#### Given text:
◇ ◇ ◇ ◇ ◇
High CPU consumption with agent on windows

67 views
Skip to first unread message

Pablo Maldonado

unread,
Feb 4, 2022, 3:16:13 PM2/4/22
to schedulix
Hello, I wanted to know why the Windows agent has high CPU consumption in some cases and what action I could take. thank you

Ronald Jeninga

unread,
Feb 5, 2022, 4:50:58 PM2/5/22
to schedulix
Hi,

the high CPU consumption is possibly due to the execution of WMIC that collects the start times of the currently running processes.
(In a Linux environment this is done similarly using ps).

There is a bug in Windows that can cause jobs to end in a BROKEN_FINISHED state after a time change to DST or back.
Starting with this Windows related bug, I had a lengthy conversation on GitHub with someone and during our efforts to find a workaround we also found performance issues on certain Windows releases.
As a side effect of the investigations I've developed a tiny program in C that directly asks the operating system for the required information and prints that to stdout.
If that executable is called instead of WMIC or powershell, both the performance issue and the DST issue are resolved.

You can find that GitHub discussion on


You'll also find the source code of my "winps" and instructions how to modify schedulix to get it running somewhere in there.

Unfortunately I didn't find the time yet to include it in the schedulix sources, or the Windows archive on the website.

Best regards,

Ronald

Pablo Maldonado

unread,
Feb 7, 2022, 8:36:40 AM2/7/22
to schedulix

Hi Ronald,

Thanks for the help, I understand that a fresh build of 2.9 or 2.10 would fix the problem.
As just today I went from version 2.9 to 2.10 on the server and then the update of the agents comes, it could be the solution.
◇ ◇ ◇ ◇ ◇
#### Information shown:
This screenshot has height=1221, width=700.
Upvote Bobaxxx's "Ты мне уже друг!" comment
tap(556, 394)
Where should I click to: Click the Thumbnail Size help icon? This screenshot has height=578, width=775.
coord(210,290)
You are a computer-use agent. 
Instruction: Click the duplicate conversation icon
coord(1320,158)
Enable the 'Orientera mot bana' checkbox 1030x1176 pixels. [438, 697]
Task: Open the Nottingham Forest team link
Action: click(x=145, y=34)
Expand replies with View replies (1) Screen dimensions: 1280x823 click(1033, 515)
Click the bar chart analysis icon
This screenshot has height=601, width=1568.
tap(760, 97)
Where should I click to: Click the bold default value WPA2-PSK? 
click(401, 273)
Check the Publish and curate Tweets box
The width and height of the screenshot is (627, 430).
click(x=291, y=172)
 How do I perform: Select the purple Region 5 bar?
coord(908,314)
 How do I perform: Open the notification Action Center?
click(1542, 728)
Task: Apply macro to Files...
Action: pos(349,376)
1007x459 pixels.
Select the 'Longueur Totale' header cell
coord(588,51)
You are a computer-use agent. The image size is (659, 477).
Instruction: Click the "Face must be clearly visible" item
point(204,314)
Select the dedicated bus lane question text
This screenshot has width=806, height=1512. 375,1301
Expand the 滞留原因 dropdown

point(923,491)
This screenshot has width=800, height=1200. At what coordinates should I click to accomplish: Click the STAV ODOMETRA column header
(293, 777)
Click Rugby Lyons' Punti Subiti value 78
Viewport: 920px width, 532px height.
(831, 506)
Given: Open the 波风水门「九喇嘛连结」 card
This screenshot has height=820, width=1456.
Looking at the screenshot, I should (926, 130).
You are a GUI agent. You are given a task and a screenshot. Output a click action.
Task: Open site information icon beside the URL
◇ ◇ ◇ ◇ ◇
#### To be done:
1) In the forum thread about high CPU consumption by the Windows agent, what is named as the possible cause of that consumption?
2) Continue the forum thread about high CPU consumption by the Windows agent from the point where it ends.

#### Answers provided:
1) The execution of WMIC, which collects the start times of the currently running processes.

2)
thank you

Paul Maldonado

Ronald Jeninga

unread,
Feb 7, 2022, 9:12:04 AM2/7/22
to schedulix
Hi Pablo,

I've just checked and found that in the current 2.10 source, it is already winps.exe that is called.
If you have issues compiling it from source on Windows, I've uploaded the executable to our web server.
You can download the executable from: https://www.independit.de/Downloads/schedulix/winps.exe
This executable should be stored in $BICSUITEHOME/bin. Naturally in Windows this is called %BICSUITEHOME%\bin.
The Jobserver calls the executable with a full qualified path (after replacing BICSUITEHOME).

I'm not 100% sure I've already built rpms that use winps though.
Hence if you've upgraded from rpms, it might or might not use the winps executable.

Building the new rpms is on my TODO list as well.
I wanted to try to build docker containers to create the rpms, which turns out to be not that easy.
I have to add I'm not a docker expert and there are still a few thing I'll have to figure out.

Best regards,

Ronald

Pablo Maldonado

unread,
Feb 7, 2022, 9:35:48 AM2/7/22
to schedulix
Hi Ronald, If I already have the agent zip for Windows and the winps.exe is included. Thanks

Pablo Maldonado

unread,
Feb 15, 2022, 1:47:50 PM2/15/22
to schedulix
Hi Ronald, I upgraded the agent from 2.9 to 2.10 on a windows server, and I don't see much CPU and MEM consumption by the Schedulix, but if I look at the memory with Ranmap a Microsoft application, I get a huge amount of winps.exe where it says session 0, it's like zombies. Can you disable the use of winps.exe to see if this changes or what could be done? Pablo Maldonado

Ronald Jeninga

unread,
Feb 15, 2022, 10:18:00 PM2/15/22
to schedulix
Hi Pablo,

I'm afraid I don't know where those zombies come from and what they actually are.
I know exactly what a zombie is in a Unix/Linux environment, but I'm not that much a specialist in Windows.

Before we used winps.exe, we called a Mincrosoft program WMIC instead.
In the Java code that was just a matter of replacing one string with another.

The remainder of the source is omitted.